• Exercise
Can you format the records as a two-column CSV with the headers request and answer, one row for each record, putting each field in quotes and turning line breaks into spaces? Begin at the line that has "The width and height of the screenshot is (640, 480).", stop after the line that has "click(595, 491)", and leave the pictures out.

• Excerpted data
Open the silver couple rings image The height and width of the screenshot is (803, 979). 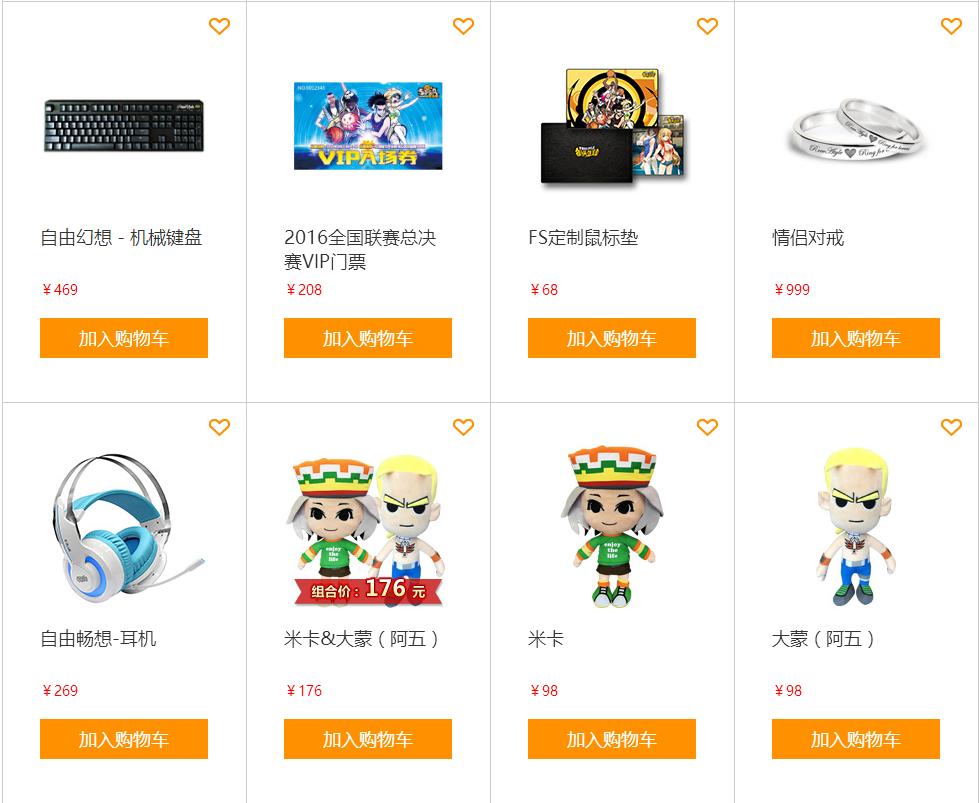coord(855,130)
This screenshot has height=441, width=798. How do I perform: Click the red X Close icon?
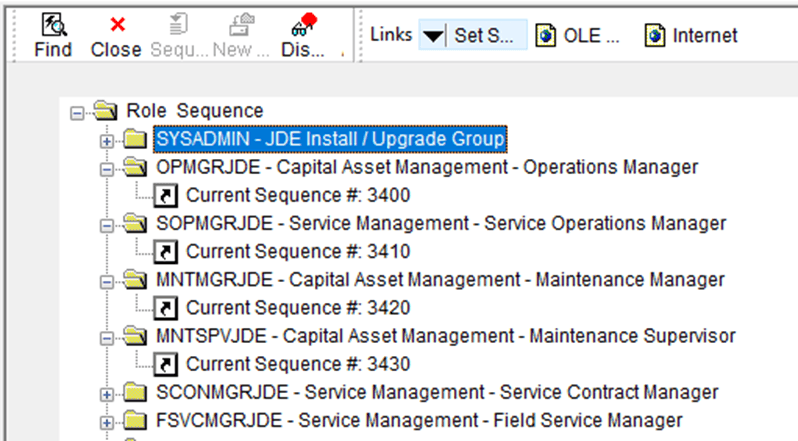pos(118,24)
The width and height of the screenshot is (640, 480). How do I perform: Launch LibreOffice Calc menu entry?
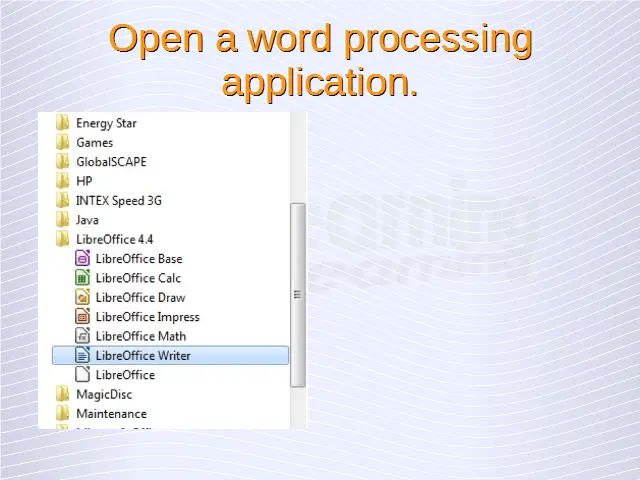coord(138,278)
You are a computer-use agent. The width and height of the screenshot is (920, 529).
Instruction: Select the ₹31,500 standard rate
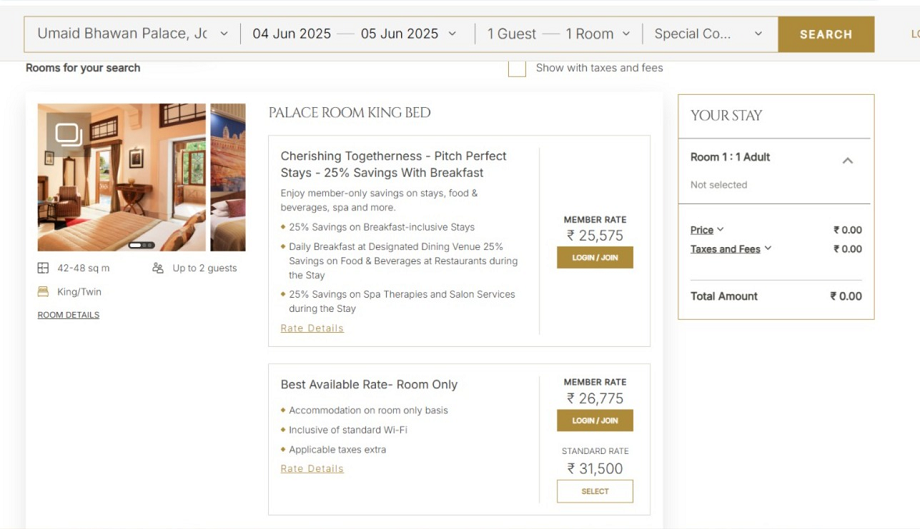click(595, 491)
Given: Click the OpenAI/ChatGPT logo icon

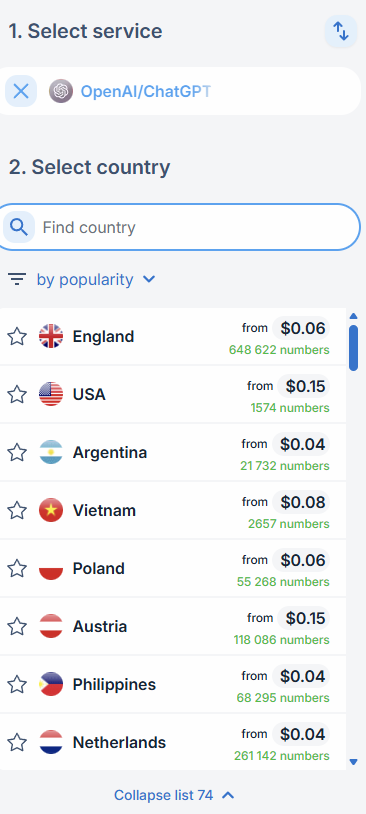Looking at the screenshot, I should tap(61, 91).
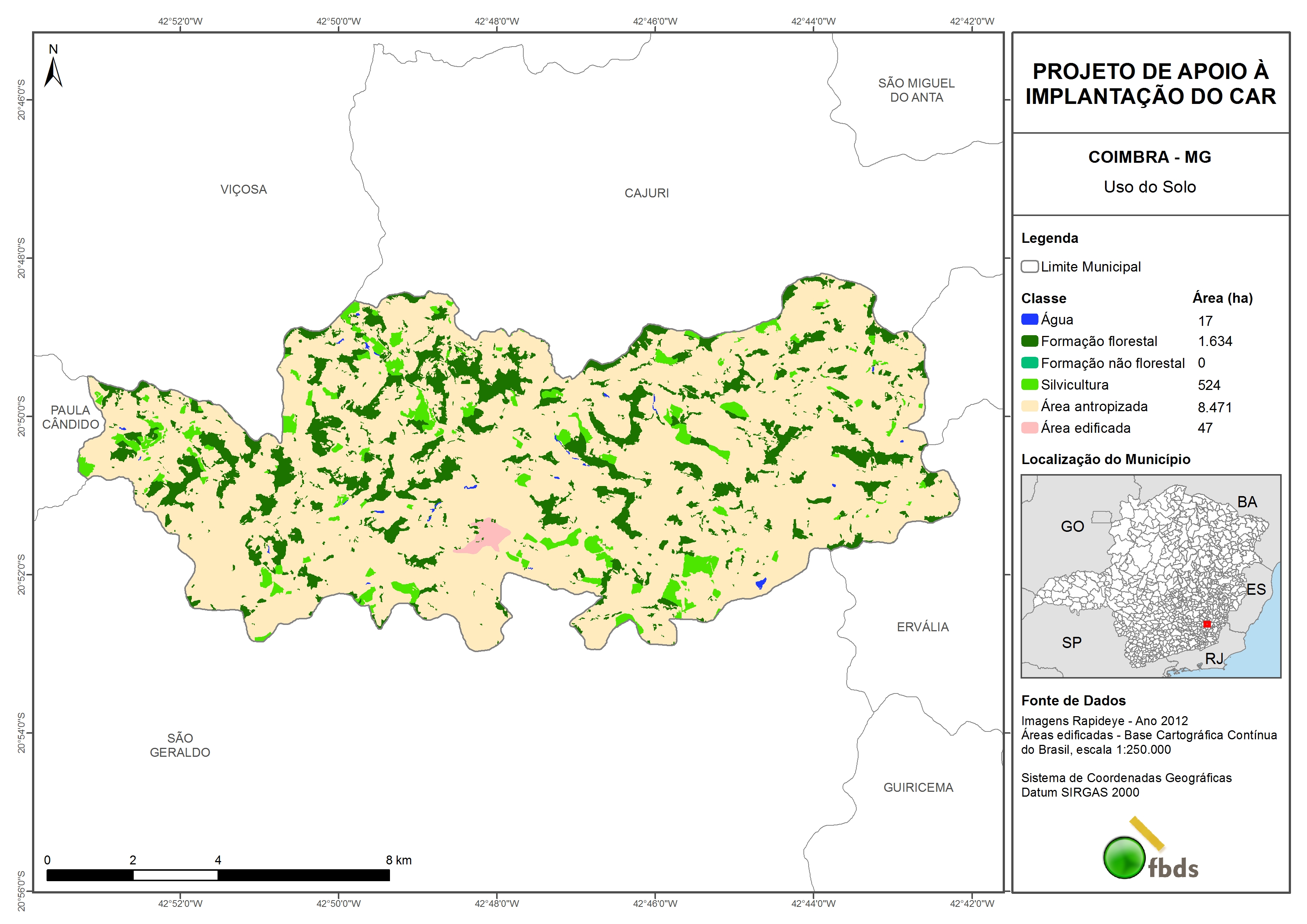
Task: Click the CAJURI municipality label
Action: tap(646, 193)
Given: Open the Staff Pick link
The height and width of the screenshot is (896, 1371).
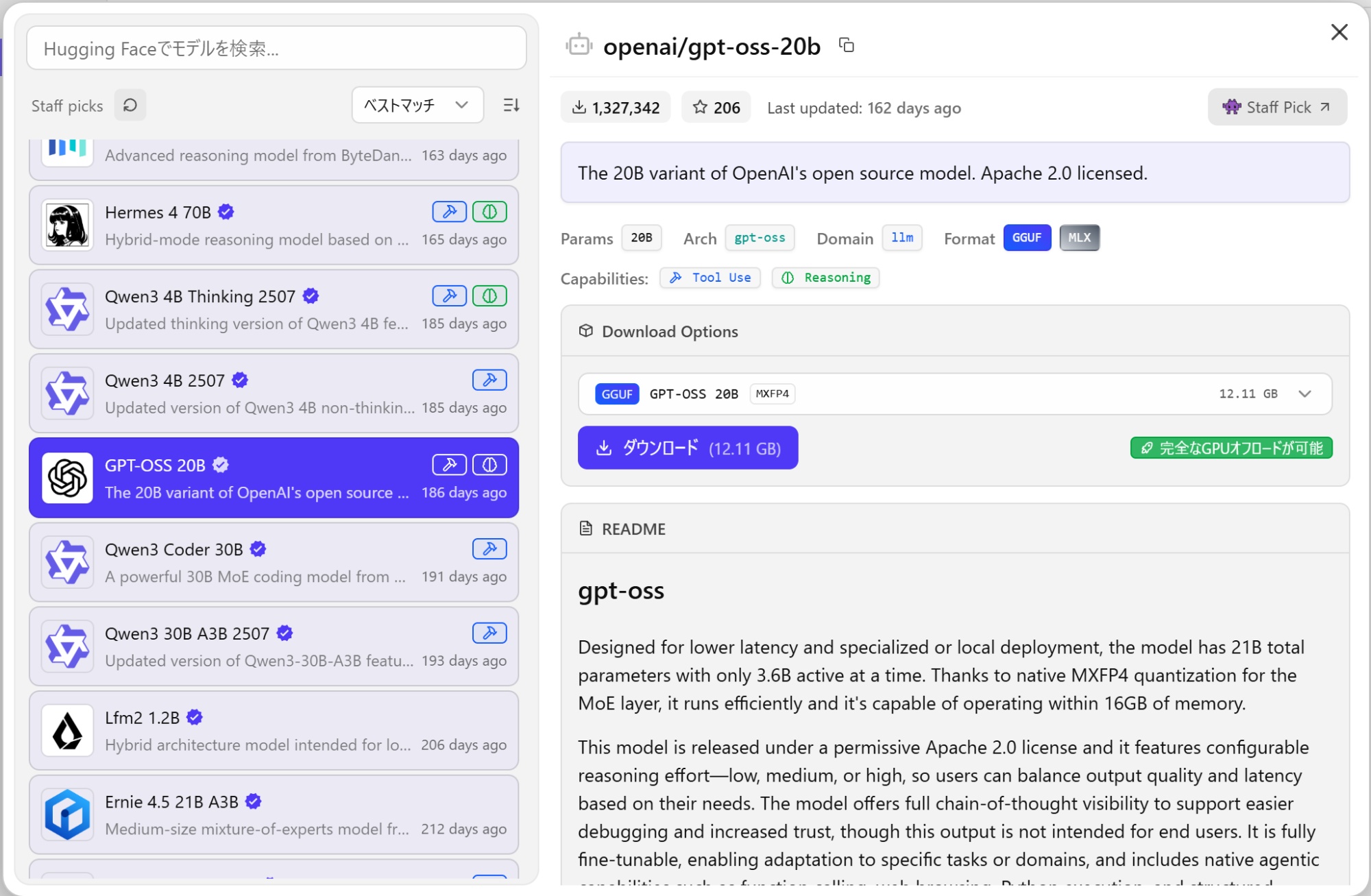Looking at the screenshot, I should 1276,108.
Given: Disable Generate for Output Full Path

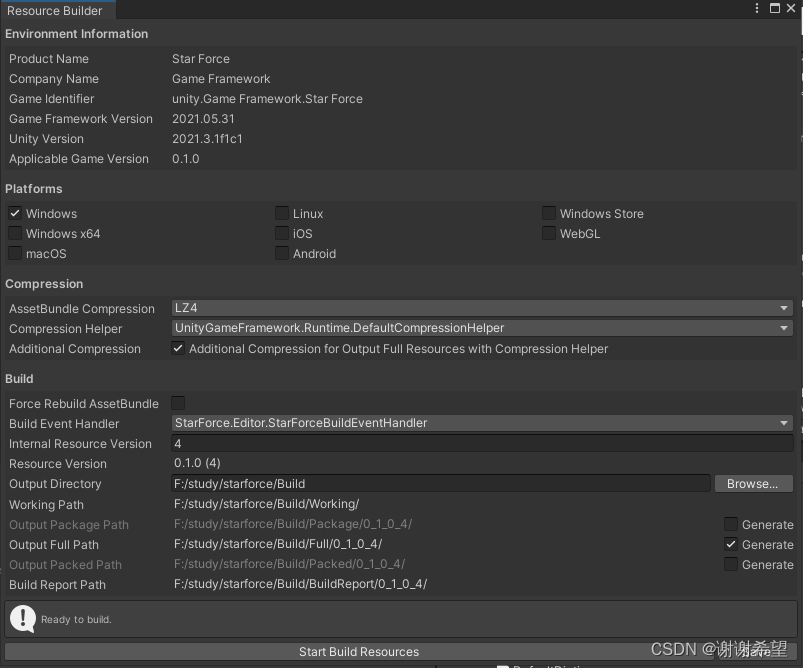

• Exercise answer
request,answer
"The width and height of the screenshot is (640, 480). How do I perform: Launch LibreOffice Calc menu entry?","coord(138,278)"
"You are a computer-use agent. The width and height of the screenshot is (920, 529). Instruction: Select the ₹31,500 standard rate","click(595, 491)"